# Oops!



## electures (Oct 23, 2008)

http://www.youtube.com/watch?v=V6Lej-4pid8


----------



## 480sparky (Sep 20, 2007)

electures said:


>


 
Yep. *Oops* is right.


----------



## paul d. (Jul 13, 2008)

i'm thinkin that was a roll of fiber.


----------



## gilbequick (Oct 6, 2007)

It's a fake..


----------



## B4T (Feb 10, 2009)

gilbequick said:


> It's a fake..


I agree.. they were trying to win money

Notice how the roll only breaks the glass, but misses the frame


----------



## 480sparky (Sep 20, 2007)

gilbequick said:


> It's a fake..


I don't think so. I've seen two other videos, they being taken by the building security cameras.
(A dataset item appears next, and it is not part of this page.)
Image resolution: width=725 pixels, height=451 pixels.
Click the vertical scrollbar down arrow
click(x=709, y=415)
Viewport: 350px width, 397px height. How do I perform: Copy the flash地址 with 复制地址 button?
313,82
One shows the guy standing outside the front door yakking on a cell phone (and turning his Fruit of the Looms into a fudge factory), the other shows the spool rolling into a sports car out in the parking lot.


----------



## paul d. (Jul 13, 2008)

them aint electricians and that aint copper.


----------



## 480sparky (Sep 20, 2007)

OK, change my vote..... it's a fake. Take note of this screen shot:







 
Now, with this image, watch the few first seconds of the following:​ 




 

Coincidence? I don't think so.​


----------



## Buck Parrish (May 7, 2009)

I can't imagine two guys trying to roll that up the steps. I say definetly fake!


----------



## gilbequick (Oct 6, 2007)

I hope this one is not a fake, it doesn't look like it:






It definitely takes a different kind of girl to want/like doing electrical work, that's for sure cause there aren't many around.


----------



## william1978 (Sep 21, 2008)

gilbequick said:


> I hope this one is not a fake, it doesn't look like it:
> 
> 
> 
> ...


 It sure looks fake to me, but who knows she might be a very good electrician.


----------



## Ray Cyr (Nov 21, 2007)

Buck Parrish said:


> I can't imagine two guys trying to roll that up the steps. I say definetly fake!
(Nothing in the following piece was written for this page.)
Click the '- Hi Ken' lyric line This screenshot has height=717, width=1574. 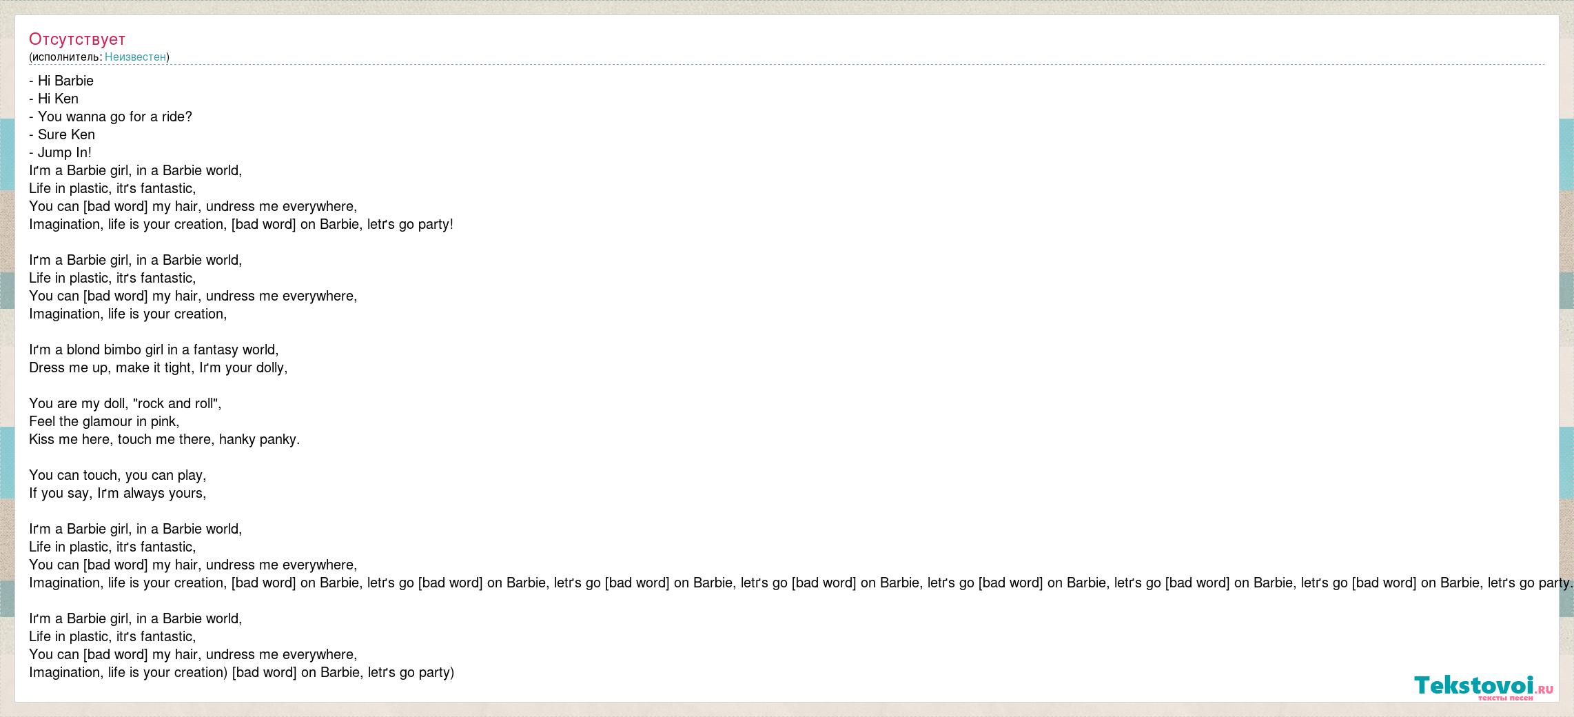point(54,99)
I don't think fake is the correct word, I would say "staged" might be more fitting. That many camera angles on an "accident", I don't think so.....


----------



## Loose Neutral (Jun 3, 2009)

That pipe threaded to easy, funky ladders, looked like high voltage screw driver for smoke heads? I likes how she rubbed the nolox on her reflector, that **** would be nasty. Either way I'd take her as a working partner and show her the rope.


----------



## Loose Neutral (Jun 3, 2009)

I also agree the first video is not a copper reel. Also the dude on the phone barely moved.


----------